Are older students supposed to handle the timetable themselves, including the extra work needed to make each subject really come to life, plus the clock-watching needed to keep on "schedule?" Do we show them what needs to be done, and simply trust them to get down to business, everything completed by the end of the day or the week? Or do we micro-manage, set timers for everything and refuse to let them write or discuss anything past the buzzer? If we use daily or weekly checklists to help students stay on track, do we again just write in "Botany?" Or do we we pre-write or email or verbally tell them everything they're going to need to know and to do? Where does our direction or authority meet their need for the "meeting of minds," their time for (very necessary) choice and personal response?

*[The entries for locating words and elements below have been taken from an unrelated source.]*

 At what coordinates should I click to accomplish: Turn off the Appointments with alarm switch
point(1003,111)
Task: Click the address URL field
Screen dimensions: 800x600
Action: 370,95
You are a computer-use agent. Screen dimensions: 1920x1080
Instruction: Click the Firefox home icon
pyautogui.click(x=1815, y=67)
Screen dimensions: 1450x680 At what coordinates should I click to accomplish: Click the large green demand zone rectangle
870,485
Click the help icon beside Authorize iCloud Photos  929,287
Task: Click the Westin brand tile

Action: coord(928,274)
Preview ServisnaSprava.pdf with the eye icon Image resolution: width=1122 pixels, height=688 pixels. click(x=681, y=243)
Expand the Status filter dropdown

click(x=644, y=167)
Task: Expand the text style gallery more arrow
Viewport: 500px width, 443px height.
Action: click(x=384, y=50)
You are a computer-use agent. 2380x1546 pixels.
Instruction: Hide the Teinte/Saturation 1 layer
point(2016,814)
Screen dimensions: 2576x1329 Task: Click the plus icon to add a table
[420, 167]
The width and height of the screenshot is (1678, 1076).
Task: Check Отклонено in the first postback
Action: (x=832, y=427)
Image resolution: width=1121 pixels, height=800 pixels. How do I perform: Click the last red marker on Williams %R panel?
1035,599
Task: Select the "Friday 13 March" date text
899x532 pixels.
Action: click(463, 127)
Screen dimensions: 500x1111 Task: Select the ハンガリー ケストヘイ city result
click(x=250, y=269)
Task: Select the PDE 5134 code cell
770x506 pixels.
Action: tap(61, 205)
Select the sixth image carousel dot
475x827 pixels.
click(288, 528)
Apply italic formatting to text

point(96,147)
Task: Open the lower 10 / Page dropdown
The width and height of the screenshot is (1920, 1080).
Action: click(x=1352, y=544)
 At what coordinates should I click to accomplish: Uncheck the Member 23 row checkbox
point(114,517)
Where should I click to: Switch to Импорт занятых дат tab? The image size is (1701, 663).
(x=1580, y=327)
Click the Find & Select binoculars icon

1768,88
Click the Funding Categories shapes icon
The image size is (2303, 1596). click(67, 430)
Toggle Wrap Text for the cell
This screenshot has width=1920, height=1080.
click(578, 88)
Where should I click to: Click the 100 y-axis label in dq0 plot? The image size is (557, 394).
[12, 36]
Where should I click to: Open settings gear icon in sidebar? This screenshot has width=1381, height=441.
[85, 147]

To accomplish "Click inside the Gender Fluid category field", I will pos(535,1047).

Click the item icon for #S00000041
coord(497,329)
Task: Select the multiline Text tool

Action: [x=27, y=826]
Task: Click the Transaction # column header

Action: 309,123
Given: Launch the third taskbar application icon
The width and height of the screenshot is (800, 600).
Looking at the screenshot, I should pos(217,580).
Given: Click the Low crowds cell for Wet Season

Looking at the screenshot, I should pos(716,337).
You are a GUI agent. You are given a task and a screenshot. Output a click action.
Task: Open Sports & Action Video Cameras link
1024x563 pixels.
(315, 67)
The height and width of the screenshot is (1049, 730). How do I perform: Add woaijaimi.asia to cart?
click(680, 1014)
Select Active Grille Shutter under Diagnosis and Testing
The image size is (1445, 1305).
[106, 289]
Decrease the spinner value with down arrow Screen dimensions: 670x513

Finally, are there situations where a CM-style timetable, 20 minutes of this on Monday, 30 minutes of that on Tuesday, wash your hands and the school day is done, just does not work? I notice, for instance, that on an early PUS timetable for Form III, there is no mention of music study or picture talk; there is very little time given for reading literature; and there is no in-class time for anything in the "work" category--handicrafts, home skills and so on. Presumably all this, including the "evening and holiday reading," would have been part of the afternoon's work, and where there were interested teachers and Guide leaders to direct those crafts and nature walks, that would have worked quite well. But in our particular home situation, perhaps like Jeanne's, we find that some of the variety in our school day comes from mixing desk work or book lessons with a kitchen project, a short walk, or a bit of handwork done while listening to a reading. And when school time is "done" for the day, there is resistance to reading yet another book with Mom or "for" Mom (even a not-school book), or doing something that might turn up on an examination. For us, those "extras" (very important extras) have to be worked in as part of the school day, not left for the tail end, if they're going to happen at all.
If we are educating lifelong learners, if education is an atmosphere and a life, then we do need to make "school" a part of the life that we have, and that may mean a life with several children and multiple interruptions, or with one child and the need to keep things interesting when others aren't around. It may mean a busy farm life or mission field life or travelling life, or life with other challenges such as chronic illness. (You can add your own variations to those.) Yes, a predictable schedule is preferable to a when-we-can one; education is a discipline, too; but we may find that our own version of "predictable" might work better than someone else's--even the PUS's.